Problem statement —
Copy out the whole listing below exactly.
........
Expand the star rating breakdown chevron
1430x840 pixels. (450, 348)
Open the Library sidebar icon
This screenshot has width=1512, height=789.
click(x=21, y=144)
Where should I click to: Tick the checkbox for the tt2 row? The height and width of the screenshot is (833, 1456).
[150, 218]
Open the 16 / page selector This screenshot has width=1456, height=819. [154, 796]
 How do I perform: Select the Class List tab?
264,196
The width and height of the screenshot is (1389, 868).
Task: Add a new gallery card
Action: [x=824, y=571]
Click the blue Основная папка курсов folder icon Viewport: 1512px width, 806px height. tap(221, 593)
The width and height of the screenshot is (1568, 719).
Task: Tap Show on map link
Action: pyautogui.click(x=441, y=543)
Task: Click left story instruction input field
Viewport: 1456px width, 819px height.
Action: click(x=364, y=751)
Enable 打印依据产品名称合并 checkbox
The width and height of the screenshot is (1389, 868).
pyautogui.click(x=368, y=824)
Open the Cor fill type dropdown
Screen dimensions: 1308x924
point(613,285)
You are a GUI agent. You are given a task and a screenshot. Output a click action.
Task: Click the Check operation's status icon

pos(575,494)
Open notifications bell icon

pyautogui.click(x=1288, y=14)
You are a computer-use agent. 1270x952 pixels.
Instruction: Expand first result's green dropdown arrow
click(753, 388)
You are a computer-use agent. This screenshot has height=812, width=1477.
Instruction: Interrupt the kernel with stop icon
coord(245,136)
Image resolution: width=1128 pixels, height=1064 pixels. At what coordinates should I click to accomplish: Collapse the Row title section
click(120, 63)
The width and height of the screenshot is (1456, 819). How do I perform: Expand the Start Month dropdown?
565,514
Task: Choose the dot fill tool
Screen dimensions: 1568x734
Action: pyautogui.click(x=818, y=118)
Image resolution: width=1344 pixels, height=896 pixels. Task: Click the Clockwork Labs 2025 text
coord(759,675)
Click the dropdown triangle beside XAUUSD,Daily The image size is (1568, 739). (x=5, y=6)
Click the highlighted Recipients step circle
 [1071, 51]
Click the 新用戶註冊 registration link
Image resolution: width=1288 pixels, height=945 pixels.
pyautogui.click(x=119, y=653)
........
Answer box —
Expand the star rating breakdown chevron
1430x840 pixels. (450, 348)
Open the Library sidebar icon
This screenshot has width=1512, height=789.
click(x=21, y=144)
Where should I click to: Tick the checkbox for the tt2 row? The height and width of the screenshot is (833, 1456).
[150, 218]
Open the 16 / page selector This screenshot has width=1456, height=819. [154, 796]
 How do I perform: Select the Class List tab?
264,196
The width and height of the screenshot is (1389, 868).
Task: Add a new gallery card
Action: [x=824, y=571]
Click the blue Основная папка курсов folder icon Viewport: 1512px width, 806px height. tap(221, 593)
The width and height of the screenshot is (1568, 719).
Task: Tap Show on map link
Action: pyautogui.click(x=441, y=543)
Task: Click left story instruction input field
Viewport: 1456px width, 819px height.
Action: click(x=364, y=751)
Enable 打印依据产品名称合并 checkbox
The width and height of the screenshot is (1389, 868).
pyautogui.click(x=368, y=824)
Open the Cor fill type dropdown
Screen dimensions: 1308x924
point(613,285)
You are a GUI agent. You are given a task and a screenshot. Output a click action.
Task: Click the Check operation's status icon

pos(575,494)
Open notifications bell icon

pyautogui.click(x=1288, y=14)
You are a computer-use agent. 1270x952 pixels.
Instruction: Expand first result's green dropdown arrow
click(753, 388)
You are a computer-use agent. This screenshot has height=812, width=1477.
Instruction: Interrupt the kernel with stop icon
coord(245,136)
Image resolution: width=1128 pixels, height=1064 pixels. At what coordinates should I click to accomplish: Collapse the Row title section
click(120, 63)
The width and height of the screenshot is (1456, 819). How do I perform: Expand the Start Month dropdown?
565,514
Task: Choose the dot fill tool
Screen dimensions: 1568x734
Action: pyautogui.click(x=818, y=118)
Image resolution: width=1344 pixels, height=896 pixels. Task: Click the Clockwork Labs 2025 text
coord(759,675)
Click the dropdown triangle beside XAUUSD,Daily The image size is (1568, 739). (x=5, y=6)
Click the highlighted Recipients step circle
 [1071, 51]
Click the 新用戶註冊 registration link
Image resolution: width=1288 pixels, height=945 pixels.
pyautogui.click(x=119, y=653)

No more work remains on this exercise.